Kerber überrollt Witthöft - Barthel vergibt Matchball

Angelique Kerber hat ihrer norddeutschen Kollegin Carina Witthöft die Tennis-Höchststrafe verpasst und nach einer Demonstration der Stärke in Wimbledon die zweite Runde erreicht.

«Ich habe gut gespielt, das gebe ich zu», sagte die Weltranglisten-Zehnte aus Kiel am Dienstag nach dem 6:0, 6:0 in nur 45 Minuten gegen die bedauernswerte Hamburgerin. Zum ersten Mal seit acht Jahren schickte Kerber wieder eine Gegnerin mit dem demütigendsten aller Ergebnisse vom Platz - was tags zuvor bereits ihrer Freundin Andrea Petkovic gelungen war.

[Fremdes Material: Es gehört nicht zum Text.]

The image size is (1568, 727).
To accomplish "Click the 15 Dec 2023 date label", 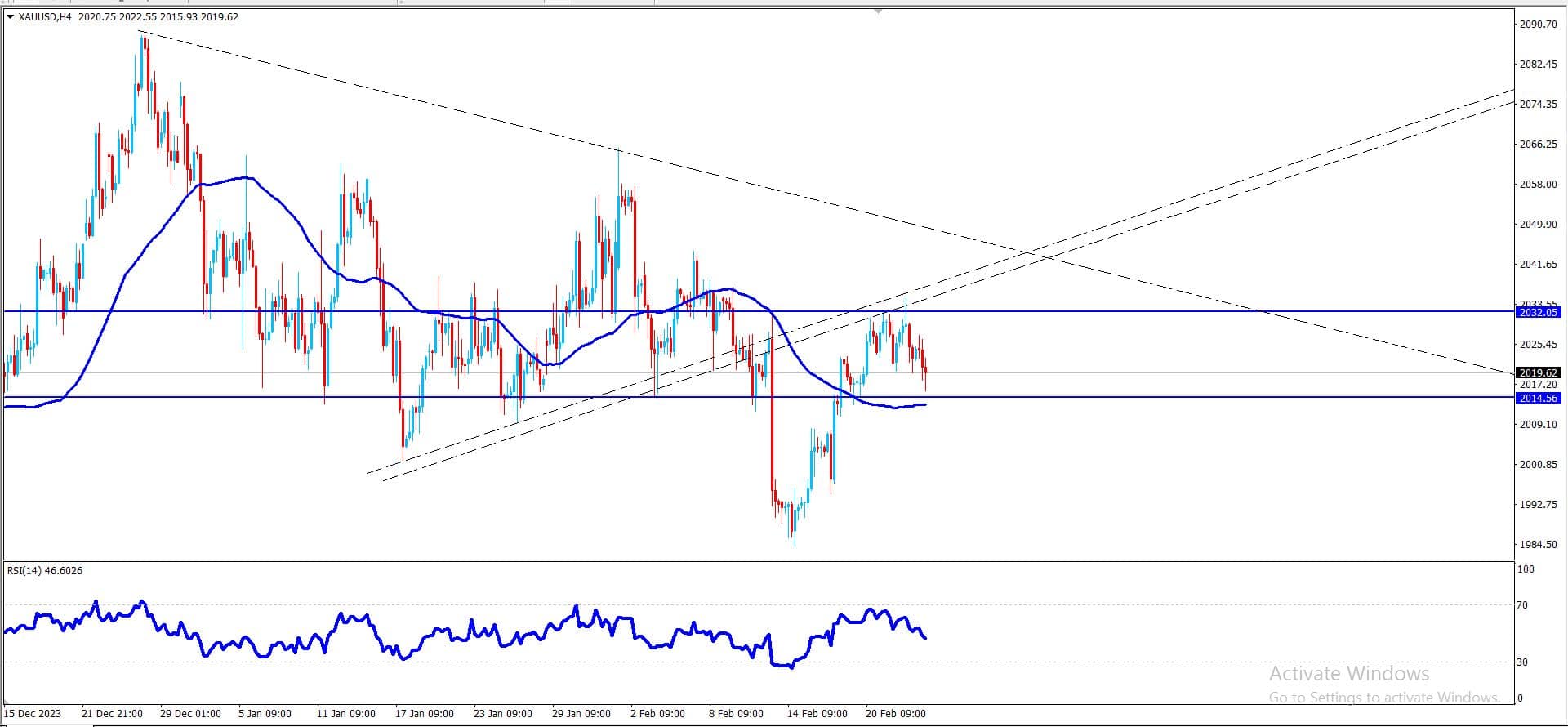I will coord(33,713).
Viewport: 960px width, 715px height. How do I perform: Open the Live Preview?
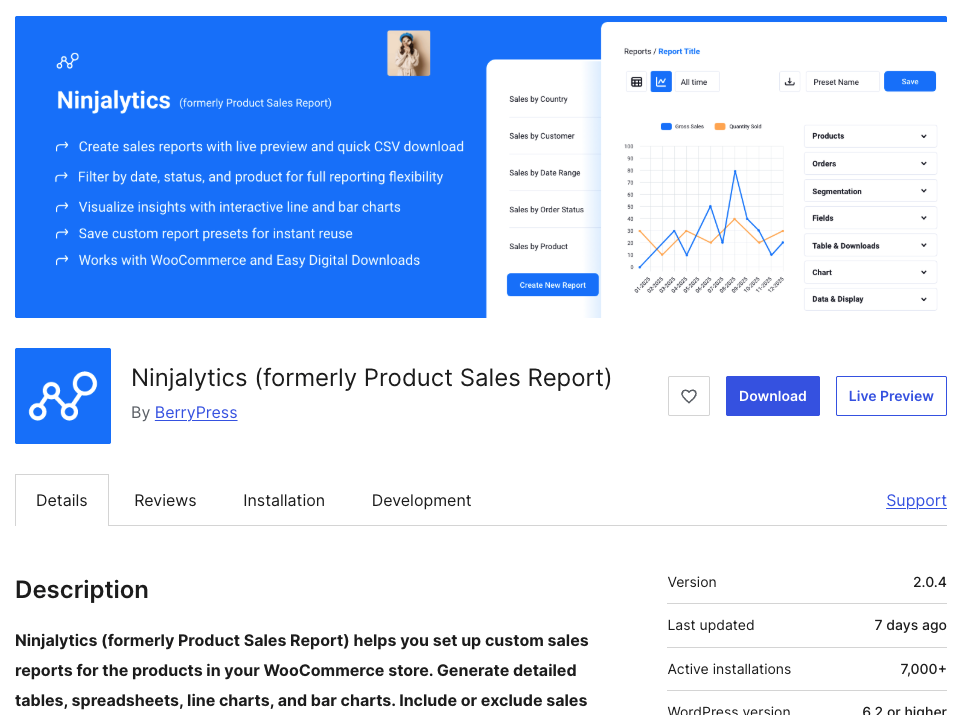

Im Kampf um den Einzug in die dritte Runde trifft die 27-Jährige am Donnerstag auf die Russin Anastasia Pawljutschenkowa.

Die Nummer 42 im Damen-Tennis verhinderte durch ihren 6:7 (3:7), 7:6 (7:4), 6:2-Erfolg gegen Mona Barthel ein weiteres deutsches Wimbledon-Duell. Die 24-Jährige aus Neumünster vergab im zweiten Satz beim Stand von 5:4 einen Matchball und schied als dritte Deutsche nach Witthöft und Annika Beck am Eröffnungstag aus.

Bei den Herren erreichte Dustin Brown als dritter Deutscher nach Tommy Haas und Alexander Zverev die zweite Runde. Der 30 Jahre alte Qualifikant aus Winsen/Aller setzte sich gegen Lu Yen-Hsun aus Taiwan mit 3:6, 6:3, 7:5, 6:4 durch. Sein nächster Gegner könnte der Spanier Rafael Nadal sein, den er im vergangenen Jahr in Halle besiegt hatte.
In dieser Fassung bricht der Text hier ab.